Светлый фон

Перед дверью posada горели две грязные керосиновые лампы, похожие на закопченную хурму. Тротуар был скользким, но не от дождя и выпавшей росы, а воздух – густо замешанным на каких-то непонятных странных запахах, источники которых трудно поддавались определению – солома и глина, древесный уголь и дым, известь, навоз, кукурузная мука, куриный суп, перец, собаки, свиньи и ослы. Все было чуждым и необычным – ужасное смятение на скотном дворе, через который мы пронесли орла в колпачке в номер, куда через беленые стены проникал аромат листвы и высокогорья, забивавший миазмы человеческого сообщества, – так дыхание океанских просторов доносится в порт, перекрывая вонь гнилых апельсинов и мусора. Индейского вида горничная помогла нам устроиться на ночь, раскрыв допотопную раскладушку.

Спали мы недолго, потому что уже на рассвете нас разбудило шлепанье белья в тазу, утренние звуки пробуждающегося скотного двора, в которых превалировали ослиный рев и колокольный звон. Тем не менее Тея проснулась бодрая и деятельная и первым делом принялась кормить мясом Калигулу, в то время как я отправился бродить по промозглым коридорам в поисках куска хлеба и кофе.

Из-за птицы путешествие наше затягивалось. Теперь Тее пришло в голову научить орла летать за приманкой. Лошадиная подкова с привязанными к ней петушиными или индюшачьими крылышками изображала птицу, ее цепляли к сыромятному ремню, а потом «вели» по воздуху, и орел, изготовившись, расправлял крылья и тоже, взмыв вверх, начинал преследовать добычу. В своем парении он решал задачи, сходные с задачами летчика – определить расстояние, использовать воздушные потоки. Маневры орла отличались сложностью – если маленькую птичку вспархивать в воздух и приземляться заставляет один лишь инстинкт, то орел, судя по всему, руководствуется в своих действиях подобием мыслительной работы.
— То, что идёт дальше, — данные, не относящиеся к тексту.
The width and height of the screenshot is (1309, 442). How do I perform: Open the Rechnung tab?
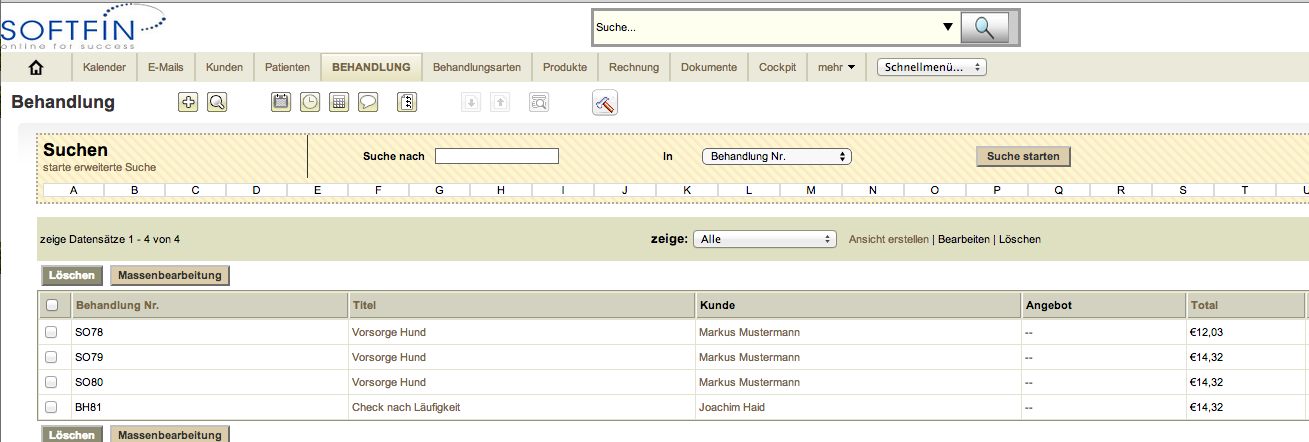click(634, 67)
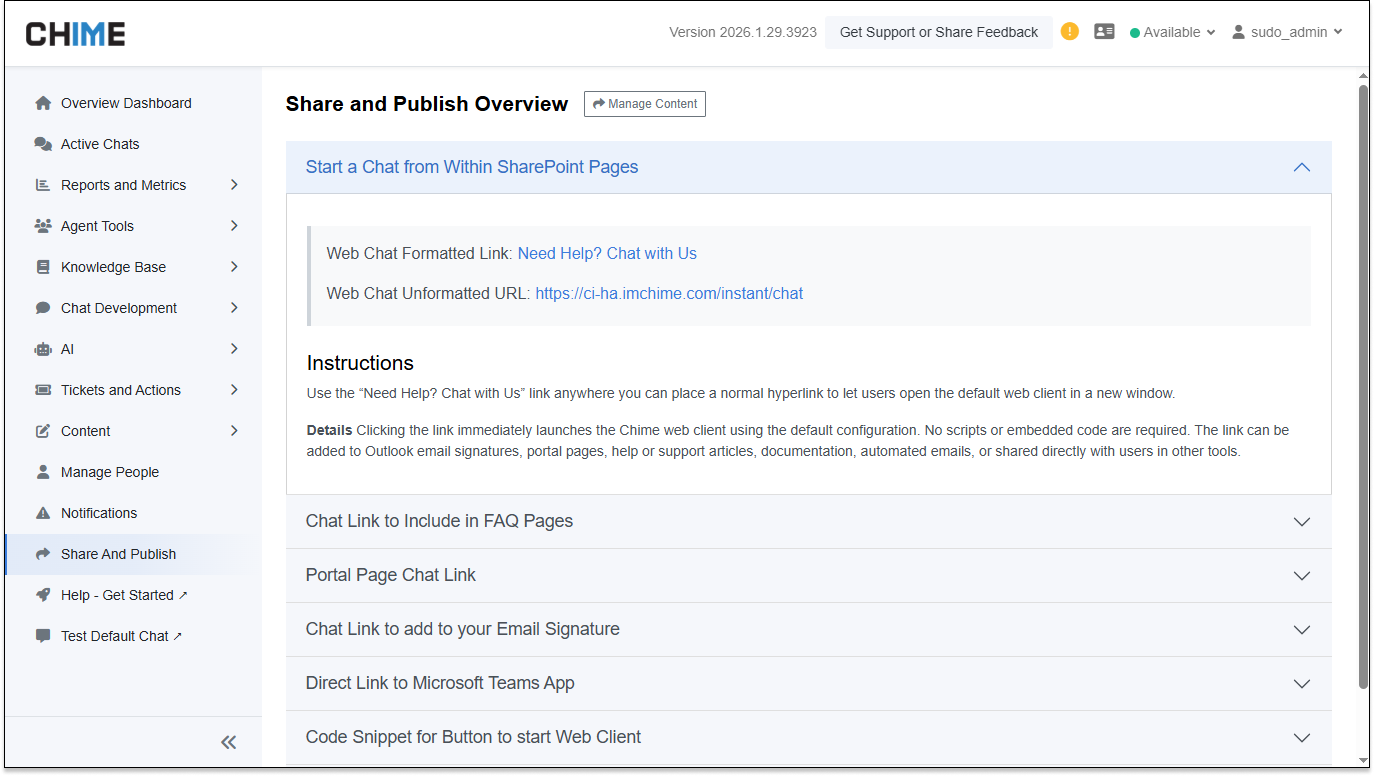This screenshot has height=776, width=1374.
Task: Click the AI robot icon in sidebar
Action: tap(43, 349)
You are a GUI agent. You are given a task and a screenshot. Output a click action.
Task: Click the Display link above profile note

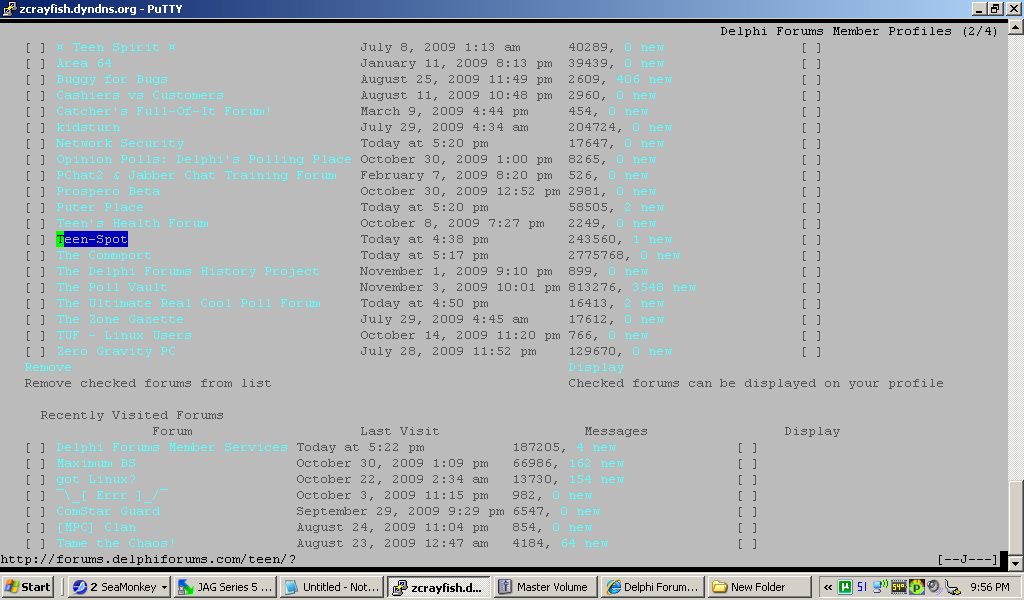point(596,368)
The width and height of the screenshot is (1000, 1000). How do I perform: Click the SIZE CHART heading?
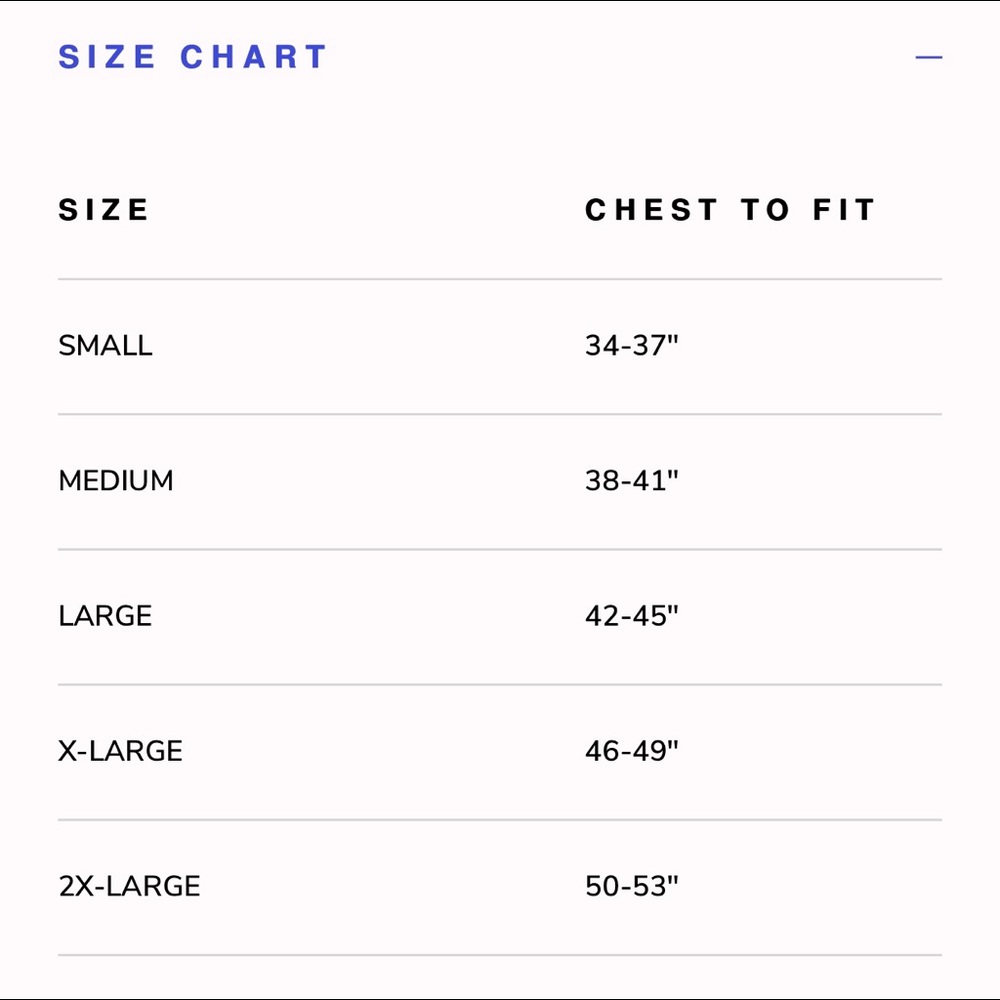(193, 57)
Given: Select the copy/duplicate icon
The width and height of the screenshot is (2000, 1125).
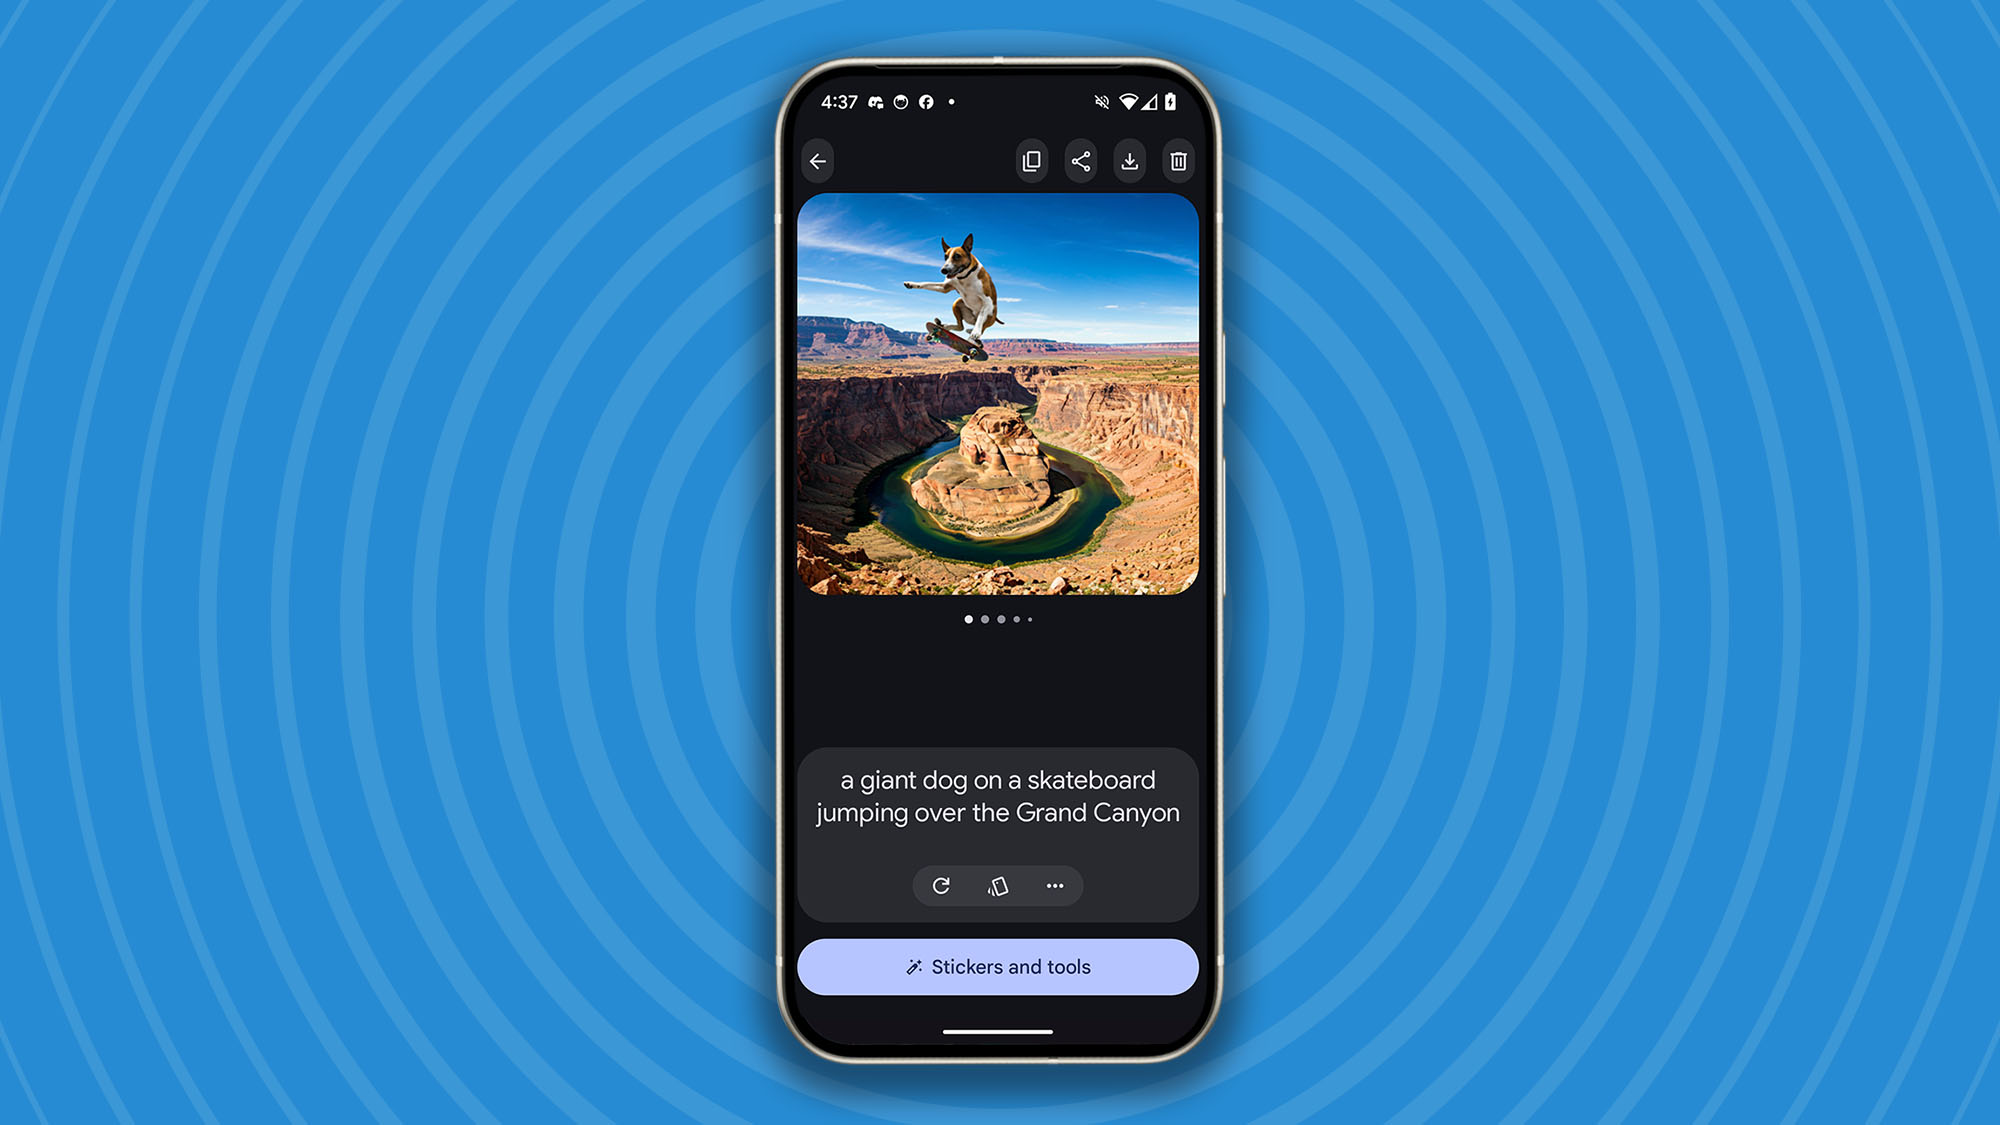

Наш Калигула то застывал, легкий, как пчелка, то, взмывая на немыслимую высоту, камнем падал оттуда или делал кульбиты, подхваченный воздушным течением. Полет его был, несомненно, прекрасен и царствен, и хотя главенствовал тут, естественно, инстинкт хищника, казалось, что и орлу доступна радость совершенного владения собственным телом и стремление ввысь, куда долетают одни лишь споры растений, эти низшие формы жизни, посланцы видов, не обладающих собственной индивидуальностью.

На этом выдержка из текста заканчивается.